By Ian Fraser
Published: Daily Record
Date: March 1st, 2013
Royal Bank of Scotland boss Stephen Hester was yesterday touring the television studios trying to convince us that he is absolutely determined to make RBS into a “really good bank” once again. The fox-hunting laird of Gogarburn also told us that RBS staff will share a bonus pool of £607 million, over and above their already generous pay and benefits packages, for all the hard work they put in during 2012.
Hester just doesn’t get it. If the crisis taught us anything, it is that bonuses drive traders to take outrageous risks and to bend the rules. And they drive retail banking staff to mis-sell. Last month, RBS began to pay the price, when it was fined £381 million by the US Justice Department and regulators on both sides of the Atlantic after it was found to have been part of a criminal conspiracy of global banks that sought to rig the key Libor interest rate. The fallout from that five-year crime spree, which continued for longer under Hester’s stewardship than it did under his predecessor Fred Goodwin, is far from over. A tsusami of litigation awaits, and the bank admitted on Thursday that it faces additional financial penalties for rigging Libor, which “may be material”.
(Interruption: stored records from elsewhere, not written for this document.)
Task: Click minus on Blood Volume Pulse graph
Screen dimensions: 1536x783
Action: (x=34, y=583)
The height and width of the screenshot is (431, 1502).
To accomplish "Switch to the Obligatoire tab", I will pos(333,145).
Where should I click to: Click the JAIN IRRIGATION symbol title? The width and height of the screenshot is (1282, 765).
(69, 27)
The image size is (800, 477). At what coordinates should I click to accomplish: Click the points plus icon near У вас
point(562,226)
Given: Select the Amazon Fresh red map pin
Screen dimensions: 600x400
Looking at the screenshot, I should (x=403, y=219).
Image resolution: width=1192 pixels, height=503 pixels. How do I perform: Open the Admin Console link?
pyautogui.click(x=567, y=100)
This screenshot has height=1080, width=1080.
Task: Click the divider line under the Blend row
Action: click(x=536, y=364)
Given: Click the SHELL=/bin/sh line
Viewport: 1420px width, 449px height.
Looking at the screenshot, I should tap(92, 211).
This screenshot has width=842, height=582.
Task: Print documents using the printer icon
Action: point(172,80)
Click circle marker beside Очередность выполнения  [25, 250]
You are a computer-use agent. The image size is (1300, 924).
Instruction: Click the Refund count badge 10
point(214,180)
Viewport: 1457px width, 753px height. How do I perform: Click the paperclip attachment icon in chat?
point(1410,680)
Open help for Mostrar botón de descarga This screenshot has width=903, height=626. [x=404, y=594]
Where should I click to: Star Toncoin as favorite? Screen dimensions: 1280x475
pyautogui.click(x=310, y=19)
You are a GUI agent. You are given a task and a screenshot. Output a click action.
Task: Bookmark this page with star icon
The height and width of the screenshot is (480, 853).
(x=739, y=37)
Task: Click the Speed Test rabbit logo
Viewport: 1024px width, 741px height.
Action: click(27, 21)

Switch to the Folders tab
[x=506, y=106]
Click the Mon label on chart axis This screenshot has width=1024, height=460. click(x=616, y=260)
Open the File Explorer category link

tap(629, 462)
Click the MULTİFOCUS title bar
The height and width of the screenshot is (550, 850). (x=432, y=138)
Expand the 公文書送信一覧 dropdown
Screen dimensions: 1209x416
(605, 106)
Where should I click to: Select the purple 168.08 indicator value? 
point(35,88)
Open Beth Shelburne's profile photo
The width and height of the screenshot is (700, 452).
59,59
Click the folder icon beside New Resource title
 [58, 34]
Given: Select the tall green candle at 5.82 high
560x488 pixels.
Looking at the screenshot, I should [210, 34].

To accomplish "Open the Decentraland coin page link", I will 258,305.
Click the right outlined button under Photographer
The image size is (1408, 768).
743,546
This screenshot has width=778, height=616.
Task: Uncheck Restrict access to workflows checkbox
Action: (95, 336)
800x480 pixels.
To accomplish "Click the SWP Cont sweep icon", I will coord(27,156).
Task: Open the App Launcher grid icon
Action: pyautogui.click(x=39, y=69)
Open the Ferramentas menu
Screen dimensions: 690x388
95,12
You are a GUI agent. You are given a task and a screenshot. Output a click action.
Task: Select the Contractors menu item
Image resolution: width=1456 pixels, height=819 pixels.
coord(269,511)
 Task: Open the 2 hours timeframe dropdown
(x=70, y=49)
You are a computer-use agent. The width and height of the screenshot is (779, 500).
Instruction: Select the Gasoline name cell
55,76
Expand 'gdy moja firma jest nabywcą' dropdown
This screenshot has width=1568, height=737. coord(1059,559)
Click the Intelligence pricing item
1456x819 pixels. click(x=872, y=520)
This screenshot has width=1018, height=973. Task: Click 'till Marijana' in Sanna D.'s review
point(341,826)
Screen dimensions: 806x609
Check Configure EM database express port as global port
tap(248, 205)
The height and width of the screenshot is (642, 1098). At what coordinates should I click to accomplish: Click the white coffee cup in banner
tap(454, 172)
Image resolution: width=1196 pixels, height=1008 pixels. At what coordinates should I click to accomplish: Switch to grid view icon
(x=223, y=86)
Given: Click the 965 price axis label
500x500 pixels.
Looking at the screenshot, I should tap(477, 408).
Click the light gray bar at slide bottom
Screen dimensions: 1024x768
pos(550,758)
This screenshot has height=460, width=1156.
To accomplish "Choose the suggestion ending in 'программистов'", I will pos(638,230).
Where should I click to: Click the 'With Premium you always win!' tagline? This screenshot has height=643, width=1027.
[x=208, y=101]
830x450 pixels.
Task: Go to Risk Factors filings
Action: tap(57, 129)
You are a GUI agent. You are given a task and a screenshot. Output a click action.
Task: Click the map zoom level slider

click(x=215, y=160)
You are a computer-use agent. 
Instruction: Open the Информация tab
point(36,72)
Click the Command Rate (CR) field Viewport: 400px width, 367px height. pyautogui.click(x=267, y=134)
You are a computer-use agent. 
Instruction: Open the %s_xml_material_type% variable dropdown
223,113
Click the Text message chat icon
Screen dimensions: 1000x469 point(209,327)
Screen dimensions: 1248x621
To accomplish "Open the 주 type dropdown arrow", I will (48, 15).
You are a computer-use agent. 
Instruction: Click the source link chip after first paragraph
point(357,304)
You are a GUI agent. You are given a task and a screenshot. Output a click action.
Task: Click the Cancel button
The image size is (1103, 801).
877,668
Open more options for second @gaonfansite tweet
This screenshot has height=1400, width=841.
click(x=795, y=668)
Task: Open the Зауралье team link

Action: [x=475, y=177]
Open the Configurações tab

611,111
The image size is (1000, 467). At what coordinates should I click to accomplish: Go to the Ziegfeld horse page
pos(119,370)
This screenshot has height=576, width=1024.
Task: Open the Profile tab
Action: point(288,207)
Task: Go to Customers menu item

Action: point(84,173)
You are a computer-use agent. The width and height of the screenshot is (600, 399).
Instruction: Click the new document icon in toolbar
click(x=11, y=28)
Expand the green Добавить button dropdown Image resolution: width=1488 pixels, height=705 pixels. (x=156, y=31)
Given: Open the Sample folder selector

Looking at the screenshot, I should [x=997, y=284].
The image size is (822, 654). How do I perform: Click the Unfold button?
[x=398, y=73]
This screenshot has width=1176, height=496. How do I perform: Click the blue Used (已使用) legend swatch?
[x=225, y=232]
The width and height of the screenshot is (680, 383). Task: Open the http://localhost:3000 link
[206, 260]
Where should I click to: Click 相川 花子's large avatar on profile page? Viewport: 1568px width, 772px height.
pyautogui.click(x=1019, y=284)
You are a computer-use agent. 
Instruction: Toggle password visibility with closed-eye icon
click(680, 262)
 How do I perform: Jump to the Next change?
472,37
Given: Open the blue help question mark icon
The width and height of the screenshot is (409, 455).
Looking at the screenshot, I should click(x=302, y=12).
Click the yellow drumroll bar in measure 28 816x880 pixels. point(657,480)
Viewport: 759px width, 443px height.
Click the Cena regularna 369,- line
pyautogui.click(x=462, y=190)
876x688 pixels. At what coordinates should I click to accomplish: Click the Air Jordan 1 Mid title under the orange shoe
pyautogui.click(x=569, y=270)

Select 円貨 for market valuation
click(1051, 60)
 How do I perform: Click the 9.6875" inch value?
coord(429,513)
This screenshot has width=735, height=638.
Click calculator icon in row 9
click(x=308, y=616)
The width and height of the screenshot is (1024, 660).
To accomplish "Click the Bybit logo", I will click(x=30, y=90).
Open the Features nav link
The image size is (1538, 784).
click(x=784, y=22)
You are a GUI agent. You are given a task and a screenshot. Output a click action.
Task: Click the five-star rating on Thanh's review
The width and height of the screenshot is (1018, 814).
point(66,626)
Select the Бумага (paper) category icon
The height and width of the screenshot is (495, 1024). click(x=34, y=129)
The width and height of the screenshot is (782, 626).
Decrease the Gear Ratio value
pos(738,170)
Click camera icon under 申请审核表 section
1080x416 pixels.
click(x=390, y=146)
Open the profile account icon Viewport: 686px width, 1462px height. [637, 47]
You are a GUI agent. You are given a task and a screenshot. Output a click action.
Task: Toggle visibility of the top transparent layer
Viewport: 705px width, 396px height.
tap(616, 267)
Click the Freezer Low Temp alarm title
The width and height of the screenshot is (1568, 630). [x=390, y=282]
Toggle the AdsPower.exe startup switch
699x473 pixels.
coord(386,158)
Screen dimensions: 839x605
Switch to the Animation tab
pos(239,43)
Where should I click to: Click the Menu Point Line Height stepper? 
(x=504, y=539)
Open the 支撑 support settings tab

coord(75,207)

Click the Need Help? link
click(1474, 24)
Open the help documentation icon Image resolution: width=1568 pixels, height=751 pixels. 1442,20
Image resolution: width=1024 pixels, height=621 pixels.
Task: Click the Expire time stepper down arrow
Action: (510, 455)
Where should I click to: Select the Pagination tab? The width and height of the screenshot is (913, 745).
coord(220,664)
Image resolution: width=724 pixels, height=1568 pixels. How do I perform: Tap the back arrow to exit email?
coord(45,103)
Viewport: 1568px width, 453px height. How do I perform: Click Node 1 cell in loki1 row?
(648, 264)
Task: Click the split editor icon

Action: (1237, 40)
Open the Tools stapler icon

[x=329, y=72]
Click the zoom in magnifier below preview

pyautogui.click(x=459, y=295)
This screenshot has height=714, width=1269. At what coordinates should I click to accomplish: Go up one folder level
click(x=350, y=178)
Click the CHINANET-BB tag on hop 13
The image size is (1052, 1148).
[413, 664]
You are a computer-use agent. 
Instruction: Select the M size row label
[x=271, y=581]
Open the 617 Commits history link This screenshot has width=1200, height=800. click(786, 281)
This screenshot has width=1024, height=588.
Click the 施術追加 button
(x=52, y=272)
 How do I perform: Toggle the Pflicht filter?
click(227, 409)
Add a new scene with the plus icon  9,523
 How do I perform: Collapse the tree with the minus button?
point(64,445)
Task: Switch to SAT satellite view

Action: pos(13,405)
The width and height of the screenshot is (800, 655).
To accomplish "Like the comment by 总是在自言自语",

RBS, which also owns NatWest and Ulster Bank, caused massive inconvenience to millions of its United Kingdom customers last summer when its systems failed and it may still face further financial penalties for that. The bank, founded in 1727, continues to treat many of its small and medium-sized enterprise customers with barely disguised contempt, stonewalling complaints even when it is quite clearly in the wrong, and inviting cheated customers to sue rather than ever admitting to its mistakes. There is also growing evidence to suggest that the Edinburgh-based bank has developed a system of using so-called “manufactured defaults” in order to strip targeted small and medium-sized customer firms of their assets. In a related development, the bank is being investigated by both the City of London Police and Tayside Police over the alleged misappropriation of hotels by its distressed assets arm. The bank also seems to have lost the support of investors, many of whom have joined a legal action in London’s High Court to sue the bank for between £4 billion and £12 billion after it allegedly duped them into putting money into a rights issue during 2008.
In the circumstances, paying staff £607,000,000 in bonuses seems unwise, especially when you consider the bank remains heavily loss-making. Admittedly, less than half of the bonus pot is going to investment bankers in the City of London and the other financial capitals around in which the rapidly shrinking Edinburgh-based institution still operates. In total, only £215 million went to the erstwhile ‘masters of the universe’ inside RBS’s so-called ‘casino’ bank. These are the sort of people who, experience tells us, have few qualms about rigging a benchmark interest rate to profit at customers’ expense — if they can get away with it and make a bonus out of it. And that customer may well be your pension fund.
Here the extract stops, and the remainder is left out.